If you're expecting, focus your finances on the big-ticket items. Consider this sobering news from the U.S. Agriculture Department: A middle-income family with a child born in 2012 and earning between $60,640 and $105,000 can expect to spend about $241,080 until the child is 17 for food, shelter and other necessities.

After the cost of putting a roof over the head of your child, the next biggest expenses you will face are for care and education, including babysitting, day care, books, fees and supplies.

Steps to budget:

• Start collecting information. Don't wait until after the baby arrives. Check out the major expenses, from diapers to day care.

• Baby-proof your budget. How are you going to pay for the expenses of raising a child? Either you're going to make more money or you'll have to cut current expenses, or both. If it's only the latter, something's got to give. There are a number of free sites that calculate budgets online. One is Mint.com.

• Dump the debt. Do as much as you can to get rid of it so that you can have more money for baby expenses.

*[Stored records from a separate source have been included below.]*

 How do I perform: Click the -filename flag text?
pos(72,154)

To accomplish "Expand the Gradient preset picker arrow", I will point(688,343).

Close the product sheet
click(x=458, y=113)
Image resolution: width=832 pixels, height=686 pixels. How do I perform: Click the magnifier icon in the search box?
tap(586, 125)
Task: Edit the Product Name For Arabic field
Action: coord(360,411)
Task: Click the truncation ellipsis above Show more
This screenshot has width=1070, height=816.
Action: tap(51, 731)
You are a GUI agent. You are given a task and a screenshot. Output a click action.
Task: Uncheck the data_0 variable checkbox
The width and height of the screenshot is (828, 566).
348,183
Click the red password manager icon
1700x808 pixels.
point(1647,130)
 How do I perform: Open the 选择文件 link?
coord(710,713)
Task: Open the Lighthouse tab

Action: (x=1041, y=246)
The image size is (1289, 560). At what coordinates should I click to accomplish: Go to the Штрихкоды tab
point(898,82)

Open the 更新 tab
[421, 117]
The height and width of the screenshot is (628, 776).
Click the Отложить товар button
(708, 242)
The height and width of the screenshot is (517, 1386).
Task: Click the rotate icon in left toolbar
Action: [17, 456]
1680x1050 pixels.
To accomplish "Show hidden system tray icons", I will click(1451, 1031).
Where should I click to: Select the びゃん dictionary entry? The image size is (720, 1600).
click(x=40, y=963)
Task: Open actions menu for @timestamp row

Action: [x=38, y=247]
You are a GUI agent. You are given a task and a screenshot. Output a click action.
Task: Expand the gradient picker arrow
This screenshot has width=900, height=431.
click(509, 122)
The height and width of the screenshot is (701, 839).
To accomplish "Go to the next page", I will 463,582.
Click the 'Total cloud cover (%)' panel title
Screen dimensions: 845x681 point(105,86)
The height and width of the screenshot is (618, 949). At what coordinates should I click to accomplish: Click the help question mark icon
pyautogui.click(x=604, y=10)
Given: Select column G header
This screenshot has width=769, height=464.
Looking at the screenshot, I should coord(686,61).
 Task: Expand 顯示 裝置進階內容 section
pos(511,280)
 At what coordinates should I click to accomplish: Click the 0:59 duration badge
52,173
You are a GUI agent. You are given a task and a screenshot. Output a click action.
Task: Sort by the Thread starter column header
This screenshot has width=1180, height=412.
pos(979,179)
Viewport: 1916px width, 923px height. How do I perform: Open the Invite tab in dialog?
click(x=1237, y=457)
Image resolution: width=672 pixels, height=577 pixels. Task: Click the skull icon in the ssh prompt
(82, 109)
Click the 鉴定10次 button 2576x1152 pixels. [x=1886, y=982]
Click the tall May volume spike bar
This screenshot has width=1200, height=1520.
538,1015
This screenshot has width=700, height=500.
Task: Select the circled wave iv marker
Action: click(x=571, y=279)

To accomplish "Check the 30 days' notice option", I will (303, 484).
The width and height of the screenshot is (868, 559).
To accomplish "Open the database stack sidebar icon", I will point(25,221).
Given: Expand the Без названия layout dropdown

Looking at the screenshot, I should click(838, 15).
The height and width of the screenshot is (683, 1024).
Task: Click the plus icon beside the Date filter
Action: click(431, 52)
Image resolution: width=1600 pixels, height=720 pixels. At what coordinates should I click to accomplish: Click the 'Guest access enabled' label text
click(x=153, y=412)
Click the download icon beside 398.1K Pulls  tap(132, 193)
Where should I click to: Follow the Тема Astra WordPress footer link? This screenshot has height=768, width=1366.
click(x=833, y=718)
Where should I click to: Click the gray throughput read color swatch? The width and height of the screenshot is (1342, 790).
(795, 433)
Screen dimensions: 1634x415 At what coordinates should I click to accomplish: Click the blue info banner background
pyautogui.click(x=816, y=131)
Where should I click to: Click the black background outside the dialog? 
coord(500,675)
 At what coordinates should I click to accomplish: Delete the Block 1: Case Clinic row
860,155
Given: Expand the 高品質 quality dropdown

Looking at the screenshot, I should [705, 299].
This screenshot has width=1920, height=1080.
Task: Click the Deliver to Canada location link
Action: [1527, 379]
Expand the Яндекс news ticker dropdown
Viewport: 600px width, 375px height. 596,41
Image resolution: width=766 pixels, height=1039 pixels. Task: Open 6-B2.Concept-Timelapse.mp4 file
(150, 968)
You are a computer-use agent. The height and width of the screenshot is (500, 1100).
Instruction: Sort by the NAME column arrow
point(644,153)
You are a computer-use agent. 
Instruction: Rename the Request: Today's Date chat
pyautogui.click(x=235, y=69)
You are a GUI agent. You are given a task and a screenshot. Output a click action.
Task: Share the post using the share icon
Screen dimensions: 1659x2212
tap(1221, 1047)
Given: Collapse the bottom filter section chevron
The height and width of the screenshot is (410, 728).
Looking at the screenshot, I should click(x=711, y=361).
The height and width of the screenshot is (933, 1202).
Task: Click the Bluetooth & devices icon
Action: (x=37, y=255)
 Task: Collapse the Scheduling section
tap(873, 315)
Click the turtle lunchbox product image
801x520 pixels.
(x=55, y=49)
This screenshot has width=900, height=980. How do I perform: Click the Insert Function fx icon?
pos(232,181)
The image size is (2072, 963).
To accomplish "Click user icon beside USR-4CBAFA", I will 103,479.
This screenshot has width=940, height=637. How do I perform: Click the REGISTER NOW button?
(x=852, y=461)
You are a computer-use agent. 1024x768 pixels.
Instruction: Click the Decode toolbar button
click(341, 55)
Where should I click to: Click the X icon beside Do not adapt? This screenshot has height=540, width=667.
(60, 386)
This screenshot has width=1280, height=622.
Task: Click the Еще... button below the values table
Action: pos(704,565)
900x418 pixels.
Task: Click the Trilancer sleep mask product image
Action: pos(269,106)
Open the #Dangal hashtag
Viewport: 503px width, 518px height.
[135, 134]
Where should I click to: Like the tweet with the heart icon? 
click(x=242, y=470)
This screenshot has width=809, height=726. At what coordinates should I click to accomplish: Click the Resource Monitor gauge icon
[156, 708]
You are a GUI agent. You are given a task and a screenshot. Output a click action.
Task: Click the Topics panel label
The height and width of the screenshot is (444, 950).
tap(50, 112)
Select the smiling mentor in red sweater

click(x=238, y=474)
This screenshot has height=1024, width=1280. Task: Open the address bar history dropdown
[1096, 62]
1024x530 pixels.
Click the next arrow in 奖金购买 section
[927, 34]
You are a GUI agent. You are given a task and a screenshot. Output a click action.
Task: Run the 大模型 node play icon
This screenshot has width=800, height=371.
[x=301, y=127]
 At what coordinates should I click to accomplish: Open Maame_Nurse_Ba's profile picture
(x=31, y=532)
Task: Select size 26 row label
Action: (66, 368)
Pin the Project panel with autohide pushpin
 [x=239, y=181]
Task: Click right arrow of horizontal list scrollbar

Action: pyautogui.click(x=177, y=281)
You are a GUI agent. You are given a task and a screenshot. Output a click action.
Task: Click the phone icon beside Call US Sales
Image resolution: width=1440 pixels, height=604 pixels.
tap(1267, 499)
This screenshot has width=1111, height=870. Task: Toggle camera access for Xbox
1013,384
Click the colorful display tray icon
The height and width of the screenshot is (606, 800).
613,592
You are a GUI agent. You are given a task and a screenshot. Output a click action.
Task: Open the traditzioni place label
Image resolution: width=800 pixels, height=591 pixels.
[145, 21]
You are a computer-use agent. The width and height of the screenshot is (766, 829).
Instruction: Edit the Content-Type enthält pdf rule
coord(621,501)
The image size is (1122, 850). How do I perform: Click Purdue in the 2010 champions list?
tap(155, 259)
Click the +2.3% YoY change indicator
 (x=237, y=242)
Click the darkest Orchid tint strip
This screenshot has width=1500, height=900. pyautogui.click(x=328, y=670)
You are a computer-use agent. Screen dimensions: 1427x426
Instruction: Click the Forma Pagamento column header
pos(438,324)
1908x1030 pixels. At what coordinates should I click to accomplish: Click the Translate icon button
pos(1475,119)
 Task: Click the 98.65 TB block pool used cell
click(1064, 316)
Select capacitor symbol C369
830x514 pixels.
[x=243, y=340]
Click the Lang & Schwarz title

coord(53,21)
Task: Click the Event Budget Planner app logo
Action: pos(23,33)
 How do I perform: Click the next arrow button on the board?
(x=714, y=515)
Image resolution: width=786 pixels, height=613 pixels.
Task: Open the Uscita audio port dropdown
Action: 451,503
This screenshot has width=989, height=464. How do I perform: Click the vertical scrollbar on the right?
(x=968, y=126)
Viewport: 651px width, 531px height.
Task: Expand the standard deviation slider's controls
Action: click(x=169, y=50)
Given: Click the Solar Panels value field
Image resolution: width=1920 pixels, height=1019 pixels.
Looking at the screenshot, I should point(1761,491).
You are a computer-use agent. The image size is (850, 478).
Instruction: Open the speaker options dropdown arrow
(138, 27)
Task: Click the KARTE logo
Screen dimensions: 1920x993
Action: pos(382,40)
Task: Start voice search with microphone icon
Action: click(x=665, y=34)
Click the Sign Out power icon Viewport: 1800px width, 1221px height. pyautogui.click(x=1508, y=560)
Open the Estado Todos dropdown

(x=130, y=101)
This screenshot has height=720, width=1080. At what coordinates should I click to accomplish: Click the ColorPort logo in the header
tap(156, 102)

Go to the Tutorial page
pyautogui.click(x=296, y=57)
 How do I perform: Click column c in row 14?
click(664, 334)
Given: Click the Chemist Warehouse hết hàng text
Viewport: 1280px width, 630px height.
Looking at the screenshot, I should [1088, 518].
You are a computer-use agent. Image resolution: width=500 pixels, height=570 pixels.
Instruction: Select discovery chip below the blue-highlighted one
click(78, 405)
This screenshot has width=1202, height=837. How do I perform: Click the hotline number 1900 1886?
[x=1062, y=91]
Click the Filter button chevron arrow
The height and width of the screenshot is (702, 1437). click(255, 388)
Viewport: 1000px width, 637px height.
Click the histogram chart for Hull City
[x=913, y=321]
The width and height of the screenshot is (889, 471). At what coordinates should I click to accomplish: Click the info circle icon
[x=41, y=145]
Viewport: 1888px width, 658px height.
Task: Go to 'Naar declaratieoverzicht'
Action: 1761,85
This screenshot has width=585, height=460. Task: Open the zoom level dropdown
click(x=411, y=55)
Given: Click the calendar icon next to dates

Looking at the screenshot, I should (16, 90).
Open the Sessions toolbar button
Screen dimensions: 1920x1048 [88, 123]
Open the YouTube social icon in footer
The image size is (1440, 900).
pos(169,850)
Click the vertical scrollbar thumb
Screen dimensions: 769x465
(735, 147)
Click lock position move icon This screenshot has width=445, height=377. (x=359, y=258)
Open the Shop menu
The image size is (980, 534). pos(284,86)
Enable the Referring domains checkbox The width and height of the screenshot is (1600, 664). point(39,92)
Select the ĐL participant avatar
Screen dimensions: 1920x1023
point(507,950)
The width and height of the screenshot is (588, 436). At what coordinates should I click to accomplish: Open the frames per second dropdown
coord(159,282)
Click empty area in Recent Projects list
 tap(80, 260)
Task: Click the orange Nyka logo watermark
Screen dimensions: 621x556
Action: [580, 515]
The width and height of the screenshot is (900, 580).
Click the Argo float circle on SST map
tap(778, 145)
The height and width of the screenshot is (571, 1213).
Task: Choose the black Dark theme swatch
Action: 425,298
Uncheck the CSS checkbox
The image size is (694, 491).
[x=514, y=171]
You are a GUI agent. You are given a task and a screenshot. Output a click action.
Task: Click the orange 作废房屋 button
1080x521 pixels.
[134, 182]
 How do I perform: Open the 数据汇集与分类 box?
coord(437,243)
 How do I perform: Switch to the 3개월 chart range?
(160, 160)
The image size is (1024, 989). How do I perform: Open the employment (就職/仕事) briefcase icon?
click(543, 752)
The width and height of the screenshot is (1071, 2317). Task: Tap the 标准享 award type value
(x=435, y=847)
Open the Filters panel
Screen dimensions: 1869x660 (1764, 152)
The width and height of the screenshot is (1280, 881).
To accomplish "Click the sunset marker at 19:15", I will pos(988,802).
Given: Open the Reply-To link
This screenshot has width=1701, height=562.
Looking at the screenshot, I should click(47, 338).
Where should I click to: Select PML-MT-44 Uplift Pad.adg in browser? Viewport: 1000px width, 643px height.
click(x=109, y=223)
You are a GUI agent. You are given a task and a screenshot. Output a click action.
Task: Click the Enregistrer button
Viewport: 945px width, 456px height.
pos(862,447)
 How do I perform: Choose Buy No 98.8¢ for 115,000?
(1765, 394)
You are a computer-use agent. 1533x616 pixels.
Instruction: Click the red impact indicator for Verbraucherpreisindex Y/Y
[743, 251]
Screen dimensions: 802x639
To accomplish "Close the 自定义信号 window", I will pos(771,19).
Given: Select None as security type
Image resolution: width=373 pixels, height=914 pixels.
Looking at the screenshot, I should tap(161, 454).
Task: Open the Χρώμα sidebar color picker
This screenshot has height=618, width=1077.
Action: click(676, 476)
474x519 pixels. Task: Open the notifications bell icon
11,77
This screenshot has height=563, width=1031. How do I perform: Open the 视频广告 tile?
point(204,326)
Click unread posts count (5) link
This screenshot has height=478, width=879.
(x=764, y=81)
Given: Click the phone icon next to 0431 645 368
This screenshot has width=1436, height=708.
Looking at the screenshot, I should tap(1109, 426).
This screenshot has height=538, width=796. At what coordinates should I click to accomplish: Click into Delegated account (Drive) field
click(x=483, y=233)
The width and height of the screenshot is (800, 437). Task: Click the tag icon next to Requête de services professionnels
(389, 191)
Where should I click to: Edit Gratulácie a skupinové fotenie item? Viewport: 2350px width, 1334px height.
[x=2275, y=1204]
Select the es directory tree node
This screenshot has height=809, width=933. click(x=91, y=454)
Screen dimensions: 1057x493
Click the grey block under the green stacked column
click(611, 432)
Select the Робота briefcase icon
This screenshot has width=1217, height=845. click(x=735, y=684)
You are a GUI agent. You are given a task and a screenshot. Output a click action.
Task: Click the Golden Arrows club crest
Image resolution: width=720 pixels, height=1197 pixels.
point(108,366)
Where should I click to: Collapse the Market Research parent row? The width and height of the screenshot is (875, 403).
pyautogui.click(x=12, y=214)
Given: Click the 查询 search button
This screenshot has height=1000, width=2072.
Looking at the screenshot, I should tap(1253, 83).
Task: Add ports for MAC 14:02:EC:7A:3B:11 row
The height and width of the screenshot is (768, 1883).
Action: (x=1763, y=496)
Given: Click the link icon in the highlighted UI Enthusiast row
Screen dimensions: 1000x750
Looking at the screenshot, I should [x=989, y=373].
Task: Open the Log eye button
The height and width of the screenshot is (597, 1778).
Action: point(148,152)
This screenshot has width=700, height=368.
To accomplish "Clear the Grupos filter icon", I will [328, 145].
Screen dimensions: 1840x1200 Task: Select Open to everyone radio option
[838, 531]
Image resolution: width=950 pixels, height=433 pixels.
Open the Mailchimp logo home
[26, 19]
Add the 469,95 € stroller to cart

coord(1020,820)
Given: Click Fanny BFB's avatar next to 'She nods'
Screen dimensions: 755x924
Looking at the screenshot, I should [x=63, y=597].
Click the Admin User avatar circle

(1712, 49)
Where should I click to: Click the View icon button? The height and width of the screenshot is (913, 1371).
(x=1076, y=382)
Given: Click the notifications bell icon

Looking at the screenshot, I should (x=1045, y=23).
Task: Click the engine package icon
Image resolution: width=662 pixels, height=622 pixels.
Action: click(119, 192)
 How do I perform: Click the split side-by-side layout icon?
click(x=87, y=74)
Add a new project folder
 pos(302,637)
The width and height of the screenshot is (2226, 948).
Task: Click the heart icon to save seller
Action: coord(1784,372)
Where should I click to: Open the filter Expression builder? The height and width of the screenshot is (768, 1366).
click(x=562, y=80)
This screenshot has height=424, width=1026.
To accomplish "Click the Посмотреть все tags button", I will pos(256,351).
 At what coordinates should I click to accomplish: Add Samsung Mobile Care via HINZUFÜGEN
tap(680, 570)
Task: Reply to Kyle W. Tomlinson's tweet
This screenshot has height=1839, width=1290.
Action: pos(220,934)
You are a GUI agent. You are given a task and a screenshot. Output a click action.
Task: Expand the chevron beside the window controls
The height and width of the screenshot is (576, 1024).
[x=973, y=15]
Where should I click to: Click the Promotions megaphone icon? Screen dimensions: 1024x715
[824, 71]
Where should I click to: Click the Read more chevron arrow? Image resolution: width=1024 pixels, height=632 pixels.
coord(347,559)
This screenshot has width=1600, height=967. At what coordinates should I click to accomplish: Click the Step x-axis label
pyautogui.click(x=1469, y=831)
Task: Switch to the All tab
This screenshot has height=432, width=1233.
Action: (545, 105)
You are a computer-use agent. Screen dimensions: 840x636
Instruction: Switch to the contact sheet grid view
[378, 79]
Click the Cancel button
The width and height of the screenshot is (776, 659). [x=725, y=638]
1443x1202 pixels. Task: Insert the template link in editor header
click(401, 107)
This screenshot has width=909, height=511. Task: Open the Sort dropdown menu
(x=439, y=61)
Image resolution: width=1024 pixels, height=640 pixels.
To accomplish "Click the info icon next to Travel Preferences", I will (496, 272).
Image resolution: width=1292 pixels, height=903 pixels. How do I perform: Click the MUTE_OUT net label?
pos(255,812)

• Build a savings safety net. Start or build up an emergency fund aiming for three to six months of living expenses.

• Start saving for college. In fact, when people ask what you need or would like, tell them you would love a contribution to your child's tax advantaged 529 college savings plan. One of the best sites for 529 plans is Savingforcollege.com.

Estimates

Go to usda.gov and search for "cost of raising a child." The calculator can be tailored to give you an estimate of your costs based on where you live, your household size and income.

Budgeting for your new baby 05/02/14 [Last modified: Friday, May 2, 2014 9:51pm]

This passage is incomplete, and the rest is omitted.